After discovering the vulnerability that had allowed spyware to be injected in the user’s phone through the applications phone call function, Whatsapp is now recommending the users to update their app for the latest version. The spyware had been developed by the NSO group Israeli cyber intelligence company as per the Financial Times that had initially reported about the vulnerability.
As per the reports, the attackers were able to transfer the malicious code to a specific target device by calling the user and infecting the call regardless if the recipient had answered the call or not.
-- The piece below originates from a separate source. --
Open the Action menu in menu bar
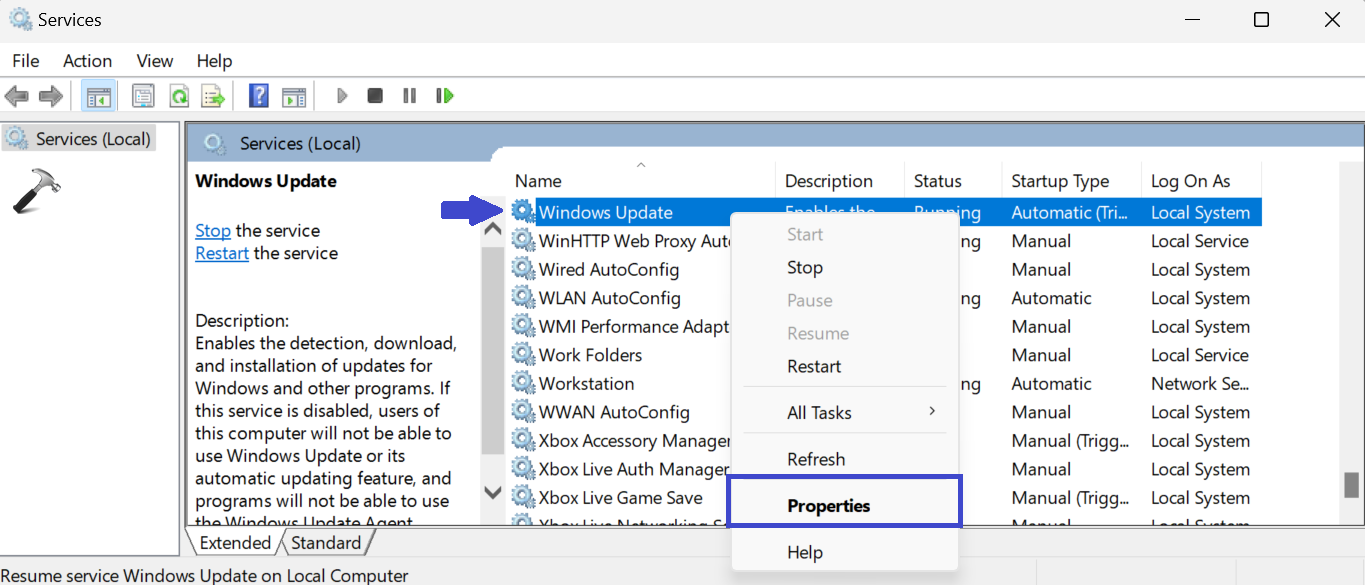Screen dimensions: 1365x585 87,61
People also noticed that there call logs were erased often. Whatsapp had said that this vulnerability had been discovered this month. The company had quickly addressed the specific issue by taking appropriate action within its own infrastructure. They had also published an update on their app on Monday. The company since then is encouraging the users for up gradation as caution.
CVE notice
Whatsapp has also alerted the US law enforcement regarding this exploitation. Whatsapp has also published a CVE notice for the same. They have simultaneously published an advisory to the experts of cyber security so that they are alert for this kind of common exposures and vulnerabilities.
As per the reports by FT on the 12th of May, the vulnerability was done as an attempt to attack the phone of an attorney that is UK based. It is said that the lawyer was involved with a lawsuit. It was against the NSO that was brought by government critics, Mexican journalists and also the Saudi Arabian dissidents.
WhatsApp in their statement had said that the attacks have all of the hallmarks that are of a private company. It also works with the government for delivering the spyware that takes over the different functions of the mobile operating systems.